Mas alguém precisava dar ciência da retirada daquela mercadoria que veio em boa hora. Com estilo e sem remorso, num canto da nota que o caminhoneiro exibiu, Dallari firmou: ‘Recebido. Alfredo Buzaid.’


Buzaid era o diretor da faculdade e depois foi ministro da Justiça no governo do general Médici. Antes da invasão, ele dizia que a São Francisco era ‘uma jóia’.


Depois que os revoltosos foram carregados para fora e deixaram rastro de sujeira e desordem, aviltados os retratos dos notáveis nas paredes, pichações a giz, tinta e óleo combustível (‘É proibido proibir’, escreveram aqui e ali), o diretor protestou diante do ‘doloroso escombro’. A ousadia custou aos estudantes processo administrativo moroso e o impedimento temporário da formatura.


Em 1970, afinal, um professor recebeu os rapazes e as moças e a eles entregou seus diplomas: ‘Vocês são maus alunos, mas vou fazer uma caridade.’ Sidnei Agostinho Beneti ouviu o sermão e pegou o seu certificado. Aos 63 anos, é doutor em Direito Processual e ministro-presidente da Terceira Turma do Superior Tribunal de Justiça (STJ).’


 


 


Felipe Recondo


‘Essa ferida nunca chegou ao Judiciário’


‘A procuradora Eugênia Fávero está convencida de que é inevitável que o Supremo Tribunal Federal (STF) venha a se manifestar sobre a Lei de Anistia. Ela é autora das ações ajuizadas em São Paulo que processam dois coronéis da reserva ex-integrantes do DOI-Codi. ‘Será uma polêmica grande. Mas isso não é coisa julgada no Brasil. É preciso que o Supremo enfrente essa questão, porque juridicamente, tecnicamente, o que ocorreu no Brasil, no Chile, no Peru e na Argentina se encaixa totalmente no conceito de crime contra a humanidade. E os outros países já reconheceram isso.’

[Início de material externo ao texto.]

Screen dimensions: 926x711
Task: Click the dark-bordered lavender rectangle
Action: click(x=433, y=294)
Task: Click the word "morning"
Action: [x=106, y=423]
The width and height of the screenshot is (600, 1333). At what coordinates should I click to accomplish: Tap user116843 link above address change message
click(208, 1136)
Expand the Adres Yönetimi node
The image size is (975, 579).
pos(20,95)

Anistia não significa esquecimento, deixar para trás?


Ainda que façamos uma interpretação política da Lei de Anistia, que muitos juristas que respeitamos fazem, de que a lei seria necessária para uma pacificação nacional, que seria importante para virar uma página da história, isso é um entendimento que desconhece o que internacionalmente se vem ensinando sobre transição de regimes autoritários para regimes democráticos. Esse tipo de interpretação política é, na verdade, uma política de esquecimento. Essa política não contribui para uma democracia sólida porque gera um sentimento de injustiça, de impunidade.

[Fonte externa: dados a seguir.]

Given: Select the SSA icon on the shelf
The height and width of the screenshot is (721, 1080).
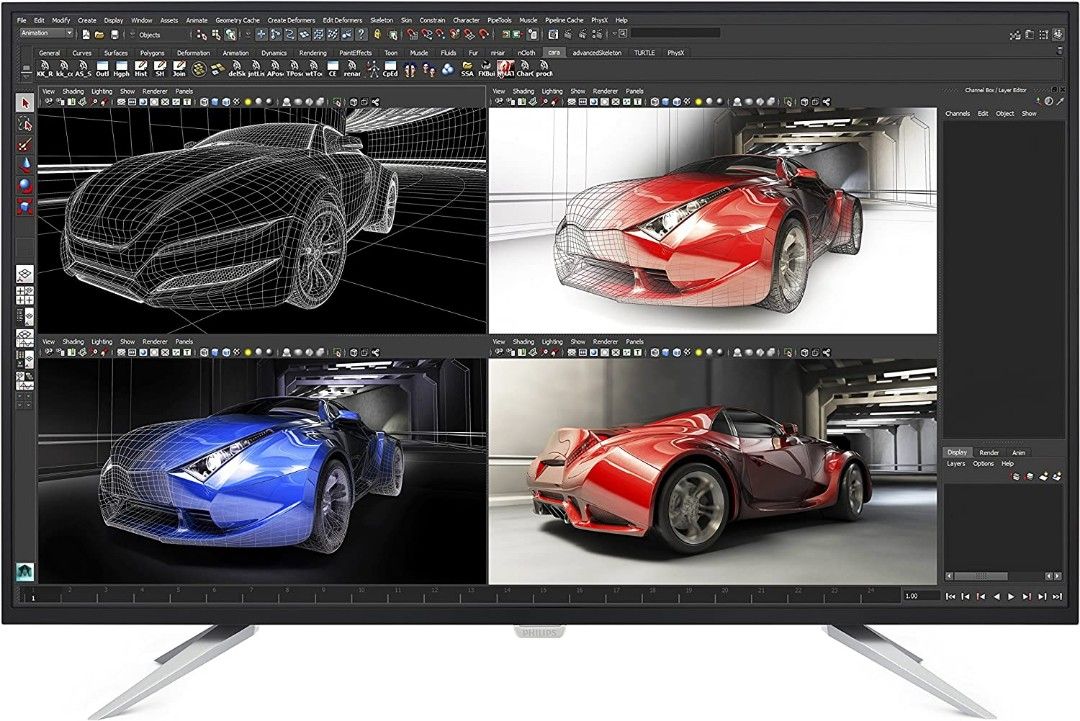Looking at the screenshot, I should coord(466,67).
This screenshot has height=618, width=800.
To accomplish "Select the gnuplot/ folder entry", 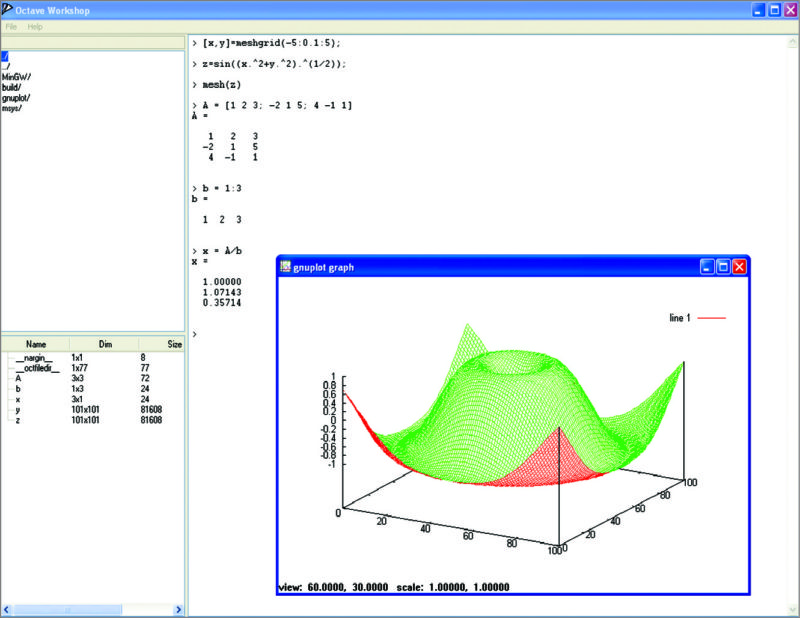I will click(16, 98).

Mas essas ações do Ministério Público não reabrem uma ferida?


Essa ferida nunca chegou ao Judiciário. Não há decisões judiciais no Brasil sobre isso. Não há praticamente decisões judiciais reconhecendo a aplicação da Lei de Anistia, o que é uma coisa muito estranha do ponto de vista mais básico do Direito Penal.


Como isso deveria ser feito?


Deveria existir um processo-crime e, se a pessoa fosse considerada culpada, poderia ser acolhida pela lei que anistiou aquela conduta. Para ser anistiado, é preciso um reconhecimento prévio da conduta. E isso nunca houve com relação a esses crimes.


Se a Lei de Anistia fosse revista, militantes de esquerda poderiam ser processados?


Nós não estamos questionando a Lei de Anistia. Nós entendemos que ela não se aplica aos militares. E se houver o entendimento de que ela se aplica aos militares, seria inválida, porque seria uma auto-anistia. Não há como eu perdoar o meu próprio crime.


Mas alguns ministros do STF disseram que se a Lei de Anistia fosse revista, militantes de esquerda poderiam também ser processados.


Há uma diferença muito grande entre os dois lados. A Lei de Anistia fala expressamente nos atos desses militantes. Eram atos isolados, com potencial lesivo muito menor do que a repressão maciça coordenada na América Latina. Ainda que consideremos que era uma situação de guerra, nem os princípios de uma guerra foram adotados, com o recolhimento dos corpos e entrega ao inimigo. Além disso, é impossível esse entendimento porque os militantes não cometeram o crime de lesa humanidade, por mais graves que tenham sido seus atos.’